Diferentemente da sua condição de líder no agrobusiness global, há tempos e empresariado brasileiro não tem sido forte na exportação de produtos industriais acabados, como parafusos e itens similares para fixação, ferramentas e máquinas, ou mesmo serviços para uso de quem lida com fixadores mundo afora.
Relembrando, o Brasil viveu tempos dramáticos com uma "aparente incurável" hiperinflação, vivida a partir do final dos anos 1970, alcançando estágio insano entre a metade dos anos 1980 até a adoção de novas e eficazes medidas econômicas, a partir de 1994. Entre 1980 e 1985 a inflação acumulou *13.342.346.717.671,70%”.
Em tempos mais recentes, de 2015 a 2024 a inflação acumulada foi de 69,7%.
Complexo e bem sucedido, o Plano Real foi um conjunto de medidas que reorganizou e estabilizou a economia no país. Mas esse plano gerou um efeito negativo: “O sistema cambial foi utilizado como ferramenta para controlar a inflação, causando a destruição no setor industrial nacional”, disse o professor Delfim Netto (1928 - 2024), o mais antigo ministro da Economia brasileiro.

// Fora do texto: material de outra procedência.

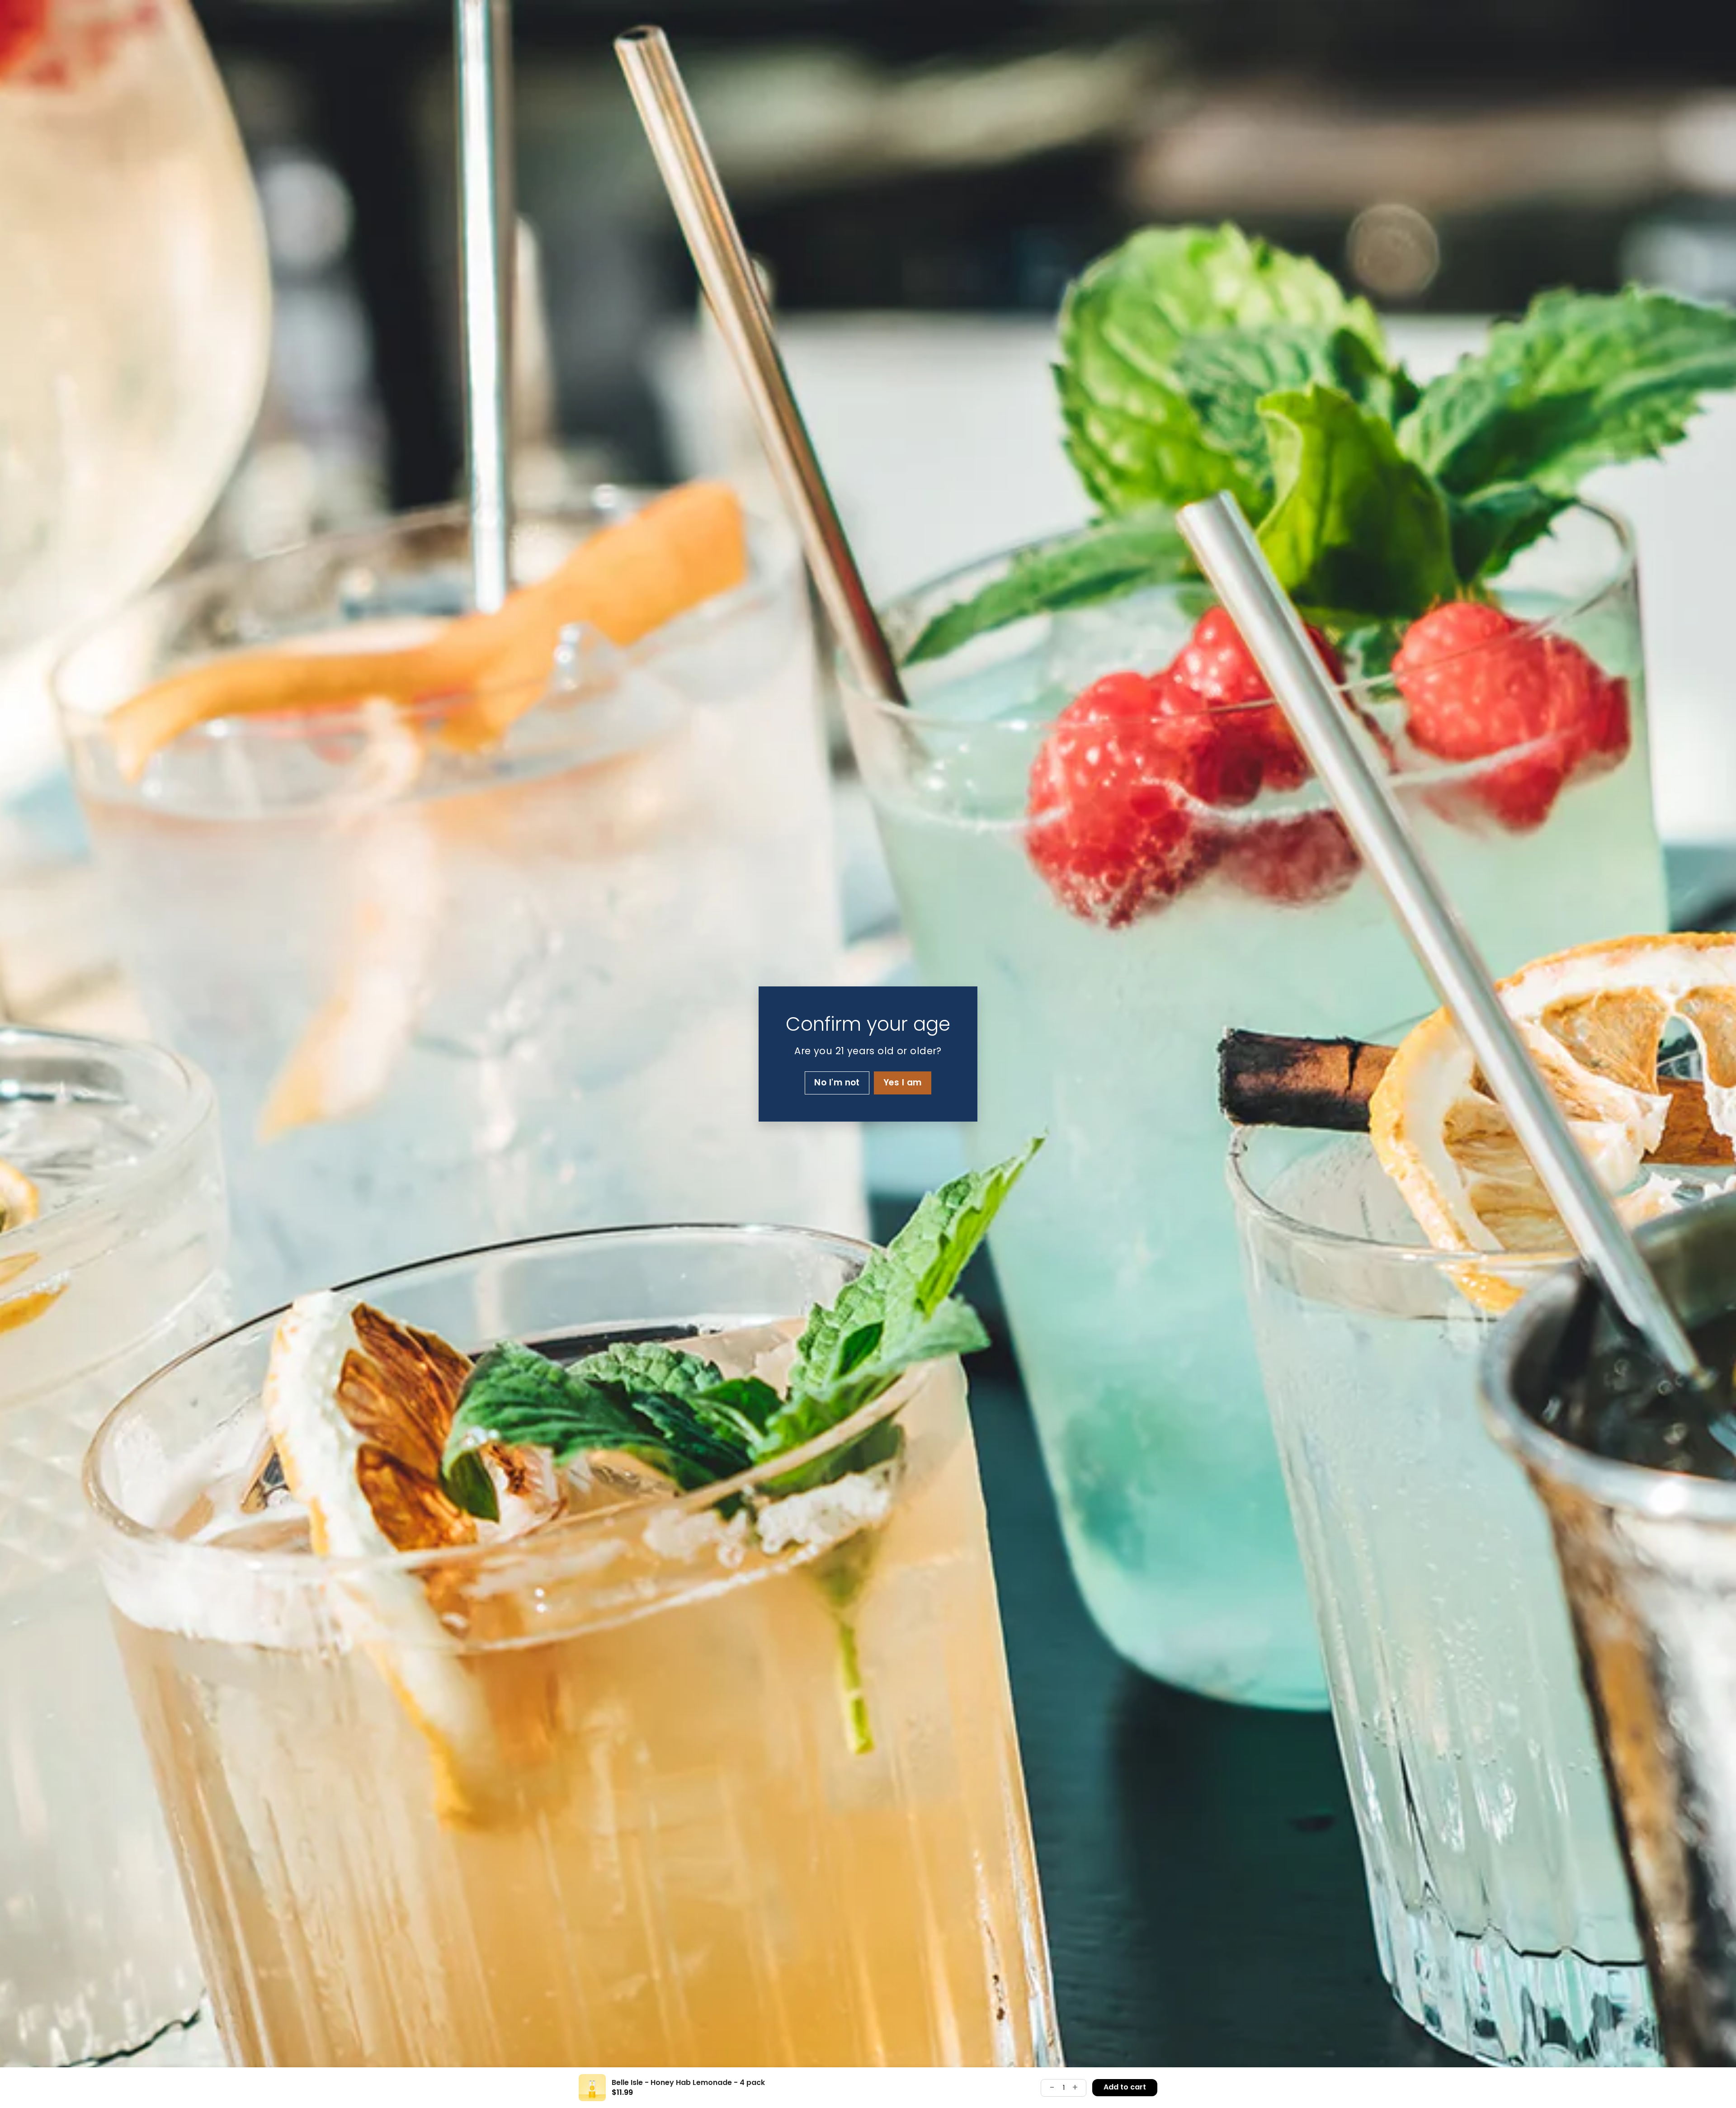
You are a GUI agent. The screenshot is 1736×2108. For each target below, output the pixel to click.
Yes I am (902, 1082)
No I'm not (837, 1082)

Mesmo não havendo fortes sinais de que a indústria no Brasil vai retomar o espaço que perdeu, a área governamental vem adotando algumas medidas em busca dessa recuperação. Por isso, ocupamos este espaço para modestamente celebrar a ousadia dos expositores brasileiros presentes em número recorde em uma feira do setor de fixadores, a International Fastener Exhibition – IFE, realizada em Las Vegas, EUA, no mês de setembro.
Com o apoio da ApexBrasil, Agência Brasileira de Promoção de Exportações, que pagou 80% do estande, o restante ficou por conta dos seguintes expositores: Ciser, Fey, GPTECH, Hassmann, Jomarca, Latam Fastener, Max Del, Metaltork, Sforplast, SouthWind, Walsywa e Zincagem Martins.